Repeat each entry in full, exactly.

/---

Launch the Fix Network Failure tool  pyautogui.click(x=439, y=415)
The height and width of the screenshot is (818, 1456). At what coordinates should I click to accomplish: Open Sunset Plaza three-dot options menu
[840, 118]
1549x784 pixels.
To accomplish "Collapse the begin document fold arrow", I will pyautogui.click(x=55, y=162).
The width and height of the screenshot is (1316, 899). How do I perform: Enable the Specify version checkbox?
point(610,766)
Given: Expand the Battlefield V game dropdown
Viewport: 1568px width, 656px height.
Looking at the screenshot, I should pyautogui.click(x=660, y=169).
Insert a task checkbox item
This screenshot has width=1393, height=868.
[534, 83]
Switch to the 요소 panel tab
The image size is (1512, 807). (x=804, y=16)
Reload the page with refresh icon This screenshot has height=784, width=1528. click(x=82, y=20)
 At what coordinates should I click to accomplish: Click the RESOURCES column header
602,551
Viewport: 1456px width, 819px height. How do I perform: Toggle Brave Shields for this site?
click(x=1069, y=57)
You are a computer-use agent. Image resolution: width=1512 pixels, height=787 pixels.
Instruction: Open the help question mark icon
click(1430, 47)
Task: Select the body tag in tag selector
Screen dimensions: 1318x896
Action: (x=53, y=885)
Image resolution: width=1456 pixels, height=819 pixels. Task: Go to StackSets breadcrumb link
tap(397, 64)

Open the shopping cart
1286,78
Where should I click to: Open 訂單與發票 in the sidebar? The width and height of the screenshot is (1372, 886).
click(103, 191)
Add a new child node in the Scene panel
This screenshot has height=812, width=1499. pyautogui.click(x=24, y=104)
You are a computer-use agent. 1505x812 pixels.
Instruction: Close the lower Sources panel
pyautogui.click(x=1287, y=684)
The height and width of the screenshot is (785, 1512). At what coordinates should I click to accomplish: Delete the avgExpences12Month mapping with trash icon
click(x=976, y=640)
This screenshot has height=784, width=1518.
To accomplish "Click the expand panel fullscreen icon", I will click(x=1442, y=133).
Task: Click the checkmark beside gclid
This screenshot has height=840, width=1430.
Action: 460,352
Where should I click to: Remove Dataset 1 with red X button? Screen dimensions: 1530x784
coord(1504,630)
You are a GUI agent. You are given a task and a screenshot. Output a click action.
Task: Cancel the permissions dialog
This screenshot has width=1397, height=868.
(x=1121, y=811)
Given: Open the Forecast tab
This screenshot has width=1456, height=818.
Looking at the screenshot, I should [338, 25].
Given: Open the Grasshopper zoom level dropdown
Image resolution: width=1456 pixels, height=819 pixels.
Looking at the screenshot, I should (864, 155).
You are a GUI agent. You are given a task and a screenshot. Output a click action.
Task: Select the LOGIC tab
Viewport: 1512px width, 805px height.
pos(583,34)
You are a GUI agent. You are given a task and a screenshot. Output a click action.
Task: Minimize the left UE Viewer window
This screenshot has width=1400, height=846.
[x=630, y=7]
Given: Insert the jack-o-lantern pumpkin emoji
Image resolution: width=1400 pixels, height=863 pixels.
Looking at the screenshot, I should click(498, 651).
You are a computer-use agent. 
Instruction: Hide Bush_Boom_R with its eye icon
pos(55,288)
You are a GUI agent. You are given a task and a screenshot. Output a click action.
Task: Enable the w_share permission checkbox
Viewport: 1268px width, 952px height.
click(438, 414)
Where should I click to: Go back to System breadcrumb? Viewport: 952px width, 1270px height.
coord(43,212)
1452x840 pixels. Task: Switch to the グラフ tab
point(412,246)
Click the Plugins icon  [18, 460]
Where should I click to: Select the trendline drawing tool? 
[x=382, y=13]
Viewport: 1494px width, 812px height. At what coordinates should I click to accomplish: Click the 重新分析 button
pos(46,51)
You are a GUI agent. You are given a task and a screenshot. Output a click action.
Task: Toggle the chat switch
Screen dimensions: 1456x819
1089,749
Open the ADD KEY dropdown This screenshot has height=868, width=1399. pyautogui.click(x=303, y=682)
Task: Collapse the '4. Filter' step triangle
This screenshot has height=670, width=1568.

\---

Written answer:
Launch the Fix Network Failure tool  pyautogui.click(x=439, y=415)
The height and width of the screenshot is (818, 1456). At what coordinates should I click to accomplish: Open Sunset Plaza three-dot options menu
[840, 118]
1549x784 pixels.
To accomplish "Collapse the begin document fold arrow", I will pyautogui.click(x=55, y=162).
The width and height of the screenshot is (1316, 899). How do I perform: Enable the Specify version checkbox?
point(610,766)
Given: Expand the Battlefield V game dropdown
Viewport: 1568px width, 656px height.
Looking at the screenshot, I should pyautogui.click(x=660, y=169).
Insert a task checkbox item
This screenshot has width=1393, height=868.
[534, 83]
Switch to the 요소 panel tab
The image size is (1512, 807). (x=804, y=16)
Reload the page with refresh icon This screenshot has height=784, width=1528. click(x=82, y=20)
 At what coordinates should I click to accomplish: Click the RESOURCES column header
602,551
Viewport: 1456px width, 819px height. How do I perform: Toggle Brave Shields for this site?
click(x=1069, y=57)
You are a computer-use agent. Image resolution: width=1512 pixels, height=787 pixels.
Instruction: Open the help question mark icon
click(1430, 47)
Task: Select the body tag in tag selector
Screen dimensions: 1318x896
Action: (x=53, y=885)
Image resolution: width=1456 pixels, height=819 pixels. Task: Go to StackSets breadcrumb link
tap(397, 64)

Open the shopping cart
1286,78
Where should I click to: Open 訂單與發票 in the sidebar? The width and height of the screenshot is (1372, 886).
click(103, 191)
Add a new child node in the Scene panel
This screenshot has height=812, width=1499. pyautogui.click(x=24, y=104)
You are a computer-use agent. 1505x812 pixels.
Instruction: Close the lower Sources panel
pyautogui.click(x=1287, y=684)
The height and width of the screenshot is (785, 1512). At what coordinates should I click to accomplish: Delete the avgExpences12Month mapping with trash icon
click(x=976, y=640)
This screenshot has height=784, width=1518.
To accomplish "Click the expand panel fullscreen icon", I will click(x=1442, y=133).
Task: Click the checkmark beside gclid
This screenshot has height=840, width=1430.
Action: 460,352
Where should I click to: Remove Dataset 1 with red X button? Screen dimensions: 1530x784
coord(1504,630)
You are a GUI agent. You are given a task and a screenshot. Output a click action.
Task: Cancel the permissions dialog
This screenshot has width=1397, height=868.
(x=1121, y=811)
Given: Open the Forecast tab
This screenshot has width=1456, height=818.
Looking at the screenshot, I should [338, 25].
Given: Open the Grasshopper zoom level dropdown
Image resolution: width=1456 pixels, height=819 pixels.
Looking at the screenshot, I should (864, 155).
You are a GUI agent. You are given a task and a screenshot. Output a click action.
Task: Select the LOGIC tab
Viewport: 1512px width, 805px height.
pos(583,34)
You are a GUI agent. You are given a task and a screenshot. Output a click action.
Task: Minimize the left UE Viewer window
This screenshot has width=1400, height=846.
[x=630, y=7]
Given: Insert the jack-o-lantern pumpkin emoji
Image resolution: width=1400 pixels, height=863 pixels.
Looking at the screenshot, I should click(498, 651).
You are a computer-use agent. 
Instruction: Hide Bush_Boom_R with its eye icon
pos(55,288)
You are a GUI agent. You are given a task and a screenshot. Output a click action.
Task: Enable the w_share permission checkbox
Viewport: 1268px width, 952px height.
click(438, 414)
Where should I click to: Go back to System breadcrumb? Viewport: 952px width, 1270px height.
coord(43,212)
1452x840 pixels. Task: Switch to the グラフ tab
point(412,246)
Click the Plugins icon  [18, 460]
Where should I click to: Select the trendline drawing tool? 
[x=382, y=13]
Viewport: 1494px width, 812px height. At what coordinates should I click to accomplish: Click the 重新分析 button
pos(46,51)
You are a GUI agent. You are given a task and a screenshot. Output a click action.
Task: Toggle the chat switch
Screen dimensions: 1456x819
1089,749
Open the ADD KEY dropdown This screenshot has height=868, width=1399. pyautogui.click(x=303, y=682)
Task: Collapse the '4. Filter' step triangle
This screenshot has height=670, width=1568.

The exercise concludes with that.